Puisque Susan en fait également les frais. En effet, son ancien partenaire de dialyse joué par Gregory Itzin était de retour pour… mourir. Il voulait aller au casino avec Susan pour fêter leur nouveau rein. Sauf que voilà, ce n'est pas le cas. Ce personnage meurt et laisse Susan dans un profond désarroi puisque maintenant elle est chanceuse. Je ne sais pas ce que cela va pouvoir donner par la suite puisque le rapport entre Desperate Housewives et la chance n'a pas forcément toujours été traité avec finesse (souvent c'est fait grossièrement et donc on s'ennui). Mais Susan a un capital sympathie qui pourrait rendre le truc effectivement pas mal du tout. Les débuts sont encourageants. Un autre point qui me fait un plaisir sans nom : l'absence de Mike. Ce personnage ne sert plus à rien et j'espère que Bob Reilly qui s'occupe de Desperate Housewives maintenant va lui trouvé une fin tragique qui ravira tout le monde. Susan pourrait très bien tomber aussi bas que la perte de son mari non ? L'amour de sa vie ! Ce serait grandiloquent et me donne encore plus envie d'aimer Desperate Housewives si jamais c'était le cas.

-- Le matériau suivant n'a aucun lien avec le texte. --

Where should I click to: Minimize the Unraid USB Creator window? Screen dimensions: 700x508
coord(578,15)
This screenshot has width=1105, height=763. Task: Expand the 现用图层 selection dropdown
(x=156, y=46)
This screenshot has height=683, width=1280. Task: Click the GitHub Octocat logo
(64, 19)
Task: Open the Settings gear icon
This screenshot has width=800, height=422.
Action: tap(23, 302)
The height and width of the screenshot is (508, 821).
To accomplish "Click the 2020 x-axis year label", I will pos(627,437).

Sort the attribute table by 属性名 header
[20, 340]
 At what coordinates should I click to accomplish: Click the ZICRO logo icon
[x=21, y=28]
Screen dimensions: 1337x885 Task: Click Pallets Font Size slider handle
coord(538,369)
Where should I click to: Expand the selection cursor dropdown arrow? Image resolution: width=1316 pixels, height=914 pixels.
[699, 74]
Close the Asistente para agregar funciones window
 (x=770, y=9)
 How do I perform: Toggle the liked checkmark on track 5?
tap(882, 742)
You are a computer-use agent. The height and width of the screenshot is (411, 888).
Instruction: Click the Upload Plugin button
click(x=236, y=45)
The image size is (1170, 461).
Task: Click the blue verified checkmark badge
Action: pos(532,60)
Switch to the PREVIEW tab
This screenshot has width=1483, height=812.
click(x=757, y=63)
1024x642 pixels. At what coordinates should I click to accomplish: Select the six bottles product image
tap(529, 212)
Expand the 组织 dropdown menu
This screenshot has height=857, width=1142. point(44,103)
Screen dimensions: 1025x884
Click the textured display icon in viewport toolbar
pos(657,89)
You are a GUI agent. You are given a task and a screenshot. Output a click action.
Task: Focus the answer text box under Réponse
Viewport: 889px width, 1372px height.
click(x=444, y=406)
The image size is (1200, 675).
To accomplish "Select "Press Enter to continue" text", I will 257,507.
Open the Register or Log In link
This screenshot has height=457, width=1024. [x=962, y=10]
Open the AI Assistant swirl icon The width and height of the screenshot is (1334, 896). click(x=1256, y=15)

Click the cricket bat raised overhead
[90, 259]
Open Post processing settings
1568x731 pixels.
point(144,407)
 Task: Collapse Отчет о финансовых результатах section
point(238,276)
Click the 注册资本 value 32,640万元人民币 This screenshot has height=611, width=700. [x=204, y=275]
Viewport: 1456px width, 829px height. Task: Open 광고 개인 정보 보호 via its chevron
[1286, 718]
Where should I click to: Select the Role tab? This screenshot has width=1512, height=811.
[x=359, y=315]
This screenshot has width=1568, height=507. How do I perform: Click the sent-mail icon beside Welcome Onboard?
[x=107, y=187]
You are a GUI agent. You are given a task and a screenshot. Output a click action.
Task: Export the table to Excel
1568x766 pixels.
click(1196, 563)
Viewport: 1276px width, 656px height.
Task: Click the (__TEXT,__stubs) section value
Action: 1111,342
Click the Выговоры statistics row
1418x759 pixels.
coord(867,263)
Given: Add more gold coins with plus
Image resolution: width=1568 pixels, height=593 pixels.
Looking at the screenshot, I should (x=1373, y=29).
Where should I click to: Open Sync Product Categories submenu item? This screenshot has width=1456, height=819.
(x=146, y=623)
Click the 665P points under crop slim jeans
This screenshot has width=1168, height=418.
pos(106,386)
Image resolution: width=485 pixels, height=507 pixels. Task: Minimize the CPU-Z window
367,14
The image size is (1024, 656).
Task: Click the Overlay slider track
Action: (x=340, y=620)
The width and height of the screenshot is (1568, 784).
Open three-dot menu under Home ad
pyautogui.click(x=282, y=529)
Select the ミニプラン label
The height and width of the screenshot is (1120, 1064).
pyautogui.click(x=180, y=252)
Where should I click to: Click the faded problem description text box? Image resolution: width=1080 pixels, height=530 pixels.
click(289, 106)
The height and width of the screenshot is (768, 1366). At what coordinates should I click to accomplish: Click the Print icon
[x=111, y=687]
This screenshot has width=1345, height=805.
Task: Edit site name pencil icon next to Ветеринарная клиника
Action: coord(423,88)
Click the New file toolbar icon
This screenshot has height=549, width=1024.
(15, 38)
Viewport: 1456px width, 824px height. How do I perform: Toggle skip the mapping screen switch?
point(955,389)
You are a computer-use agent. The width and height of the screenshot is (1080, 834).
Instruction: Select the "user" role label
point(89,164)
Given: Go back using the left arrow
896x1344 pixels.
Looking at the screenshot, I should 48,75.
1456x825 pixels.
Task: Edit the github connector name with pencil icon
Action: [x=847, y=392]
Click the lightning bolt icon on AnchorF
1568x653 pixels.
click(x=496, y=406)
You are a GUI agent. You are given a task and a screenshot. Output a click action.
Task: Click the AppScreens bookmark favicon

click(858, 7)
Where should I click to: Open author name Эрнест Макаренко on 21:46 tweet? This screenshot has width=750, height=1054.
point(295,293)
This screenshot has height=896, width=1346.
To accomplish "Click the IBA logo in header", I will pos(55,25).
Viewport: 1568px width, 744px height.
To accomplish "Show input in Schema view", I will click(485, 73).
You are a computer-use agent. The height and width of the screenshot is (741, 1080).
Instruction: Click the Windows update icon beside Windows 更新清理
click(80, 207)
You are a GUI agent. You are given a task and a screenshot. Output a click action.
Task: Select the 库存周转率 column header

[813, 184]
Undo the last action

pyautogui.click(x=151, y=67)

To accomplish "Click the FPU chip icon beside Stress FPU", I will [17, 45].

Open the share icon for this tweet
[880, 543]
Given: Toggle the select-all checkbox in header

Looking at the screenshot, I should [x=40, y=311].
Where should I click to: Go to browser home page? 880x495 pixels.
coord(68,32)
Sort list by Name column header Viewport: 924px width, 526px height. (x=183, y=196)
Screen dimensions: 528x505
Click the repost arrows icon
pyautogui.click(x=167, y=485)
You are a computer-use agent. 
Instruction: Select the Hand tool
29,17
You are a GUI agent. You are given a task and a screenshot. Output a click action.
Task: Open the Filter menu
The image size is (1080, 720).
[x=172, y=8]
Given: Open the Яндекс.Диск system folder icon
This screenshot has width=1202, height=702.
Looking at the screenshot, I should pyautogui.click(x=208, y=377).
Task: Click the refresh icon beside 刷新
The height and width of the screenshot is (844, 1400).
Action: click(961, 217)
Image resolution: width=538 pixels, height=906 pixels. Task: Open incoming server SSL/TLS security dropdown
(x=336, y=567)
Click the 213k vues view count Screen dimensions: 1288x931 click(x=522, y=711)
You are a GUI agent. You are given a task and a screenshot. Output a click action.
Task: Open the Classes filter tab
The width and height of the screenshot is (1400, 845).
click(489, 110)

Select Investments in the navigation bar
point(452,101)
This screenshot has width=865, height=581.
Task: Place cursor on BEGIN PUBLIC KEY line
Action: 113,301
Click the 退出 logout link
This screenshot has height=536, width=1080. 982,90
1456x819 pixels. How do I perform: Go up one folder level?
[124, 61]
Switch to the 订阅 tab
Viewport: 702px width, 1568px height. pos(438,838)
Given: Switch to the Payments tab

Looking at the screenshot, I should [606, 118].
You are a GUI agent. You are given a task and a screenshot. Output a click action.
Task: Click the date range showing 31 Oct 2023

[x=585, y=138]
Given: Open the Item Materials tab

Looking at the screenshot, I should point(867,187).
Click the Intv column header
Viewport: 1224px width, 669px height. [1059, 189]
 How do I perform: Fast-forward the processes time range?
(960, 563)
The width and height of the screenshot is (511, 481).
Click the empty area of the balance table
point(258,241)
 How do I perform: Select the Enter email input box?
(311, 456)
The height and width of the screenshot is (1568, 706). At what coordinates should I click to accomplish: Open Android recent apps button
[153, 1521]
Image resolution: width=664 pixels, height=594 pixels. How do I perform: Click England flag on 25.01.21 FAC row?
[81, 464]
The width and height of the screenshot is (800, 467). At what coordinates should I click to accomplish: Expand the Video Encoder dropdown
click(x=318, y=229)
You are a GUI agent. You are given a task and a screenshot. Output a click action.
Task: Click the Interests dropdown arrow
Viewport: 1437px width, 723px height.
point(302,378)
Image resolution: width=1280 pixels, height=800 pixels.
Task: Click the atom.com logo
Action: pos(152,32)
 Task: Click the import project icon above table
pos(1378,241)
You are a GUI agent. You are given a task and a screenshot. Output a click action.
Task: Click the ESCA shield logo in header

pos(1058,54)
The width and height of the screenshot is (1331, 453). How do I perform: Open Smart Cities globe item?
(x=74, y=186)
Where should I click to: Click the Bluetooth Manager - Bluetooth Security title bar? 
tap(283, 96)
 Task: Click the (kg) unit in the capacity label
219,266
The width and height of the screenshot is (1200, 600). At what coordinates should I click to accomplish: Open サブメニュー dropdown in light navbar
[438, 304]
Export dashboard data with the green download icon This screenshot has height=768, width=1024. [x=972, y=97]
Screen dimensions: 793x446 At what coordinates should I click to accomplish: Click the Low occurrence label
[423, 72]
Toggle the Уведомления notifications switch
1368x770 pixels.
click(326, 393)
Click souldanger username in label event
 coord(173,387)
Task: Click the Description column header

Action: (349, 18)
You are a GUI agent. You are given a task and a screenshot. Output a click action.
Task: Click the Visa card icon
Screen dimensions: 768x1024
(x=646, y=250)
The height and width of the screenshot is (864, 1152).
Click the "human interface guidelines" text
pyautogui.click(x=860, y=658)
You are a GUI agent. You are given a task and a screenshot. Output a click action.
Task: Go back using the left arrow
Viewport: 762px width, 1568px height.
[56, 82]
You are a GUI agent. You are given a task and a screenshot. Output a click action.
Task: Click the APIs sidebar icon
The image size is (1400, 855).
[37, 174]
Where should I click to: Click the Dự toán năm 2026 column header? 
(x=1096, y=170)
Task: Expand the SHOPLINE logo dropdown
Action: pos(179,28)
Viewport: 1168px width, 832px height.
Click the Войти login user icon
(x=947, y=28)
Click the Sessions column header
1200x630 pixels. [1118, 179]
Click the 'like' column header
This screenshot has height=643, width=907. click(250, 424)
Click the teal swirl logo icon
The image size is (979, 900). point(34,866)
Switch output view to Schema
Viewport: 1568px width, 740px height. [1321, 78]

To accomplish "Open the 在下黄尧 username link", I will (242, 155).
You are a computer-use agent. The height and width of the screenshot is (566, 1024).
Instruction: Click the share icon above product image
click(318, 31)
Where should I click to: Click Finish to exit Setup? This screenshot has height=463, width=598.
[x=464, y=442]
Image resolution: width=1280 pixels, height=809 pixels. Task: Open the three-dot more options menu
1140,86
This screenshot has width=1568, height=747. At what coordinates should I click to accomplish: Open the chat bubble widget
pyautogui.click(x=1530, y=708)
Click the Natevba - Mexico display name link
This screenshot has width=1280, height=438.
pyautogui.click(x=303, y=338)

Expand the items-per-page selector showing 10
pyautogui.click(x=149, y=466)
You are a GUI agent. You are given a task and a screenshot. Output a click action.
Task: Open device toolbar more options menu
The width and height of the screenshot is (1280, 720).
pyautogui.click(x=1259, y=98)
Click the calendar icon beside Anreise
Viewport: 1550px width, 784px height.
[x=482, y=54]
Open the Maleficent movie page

Reste au final Felicia et Paul. Felicia cherche à faire la paix avec Paul et d'oublier le passé. Sauf que voilà, Felicia a quelque chose d'autre derrière la tête et c'est bien connu. Mais le voyage initiatique pour disperser les cendres de Beth était pas mal du tout. Le duo des deux personnages est excellentet fonctionne à merveille. Au final, ce nouvel épisode m'a enchanté. Je n'avais jamais été autant excité par un épisode de la série depuis très longtemps. Mon amour pour Desperate Housewives bat à coeur déployé.
Note : 9/10. En bref, le meilleur épisode de Desperate Housewives de la saison et depuis 3 ans. Oui, je prends des risques.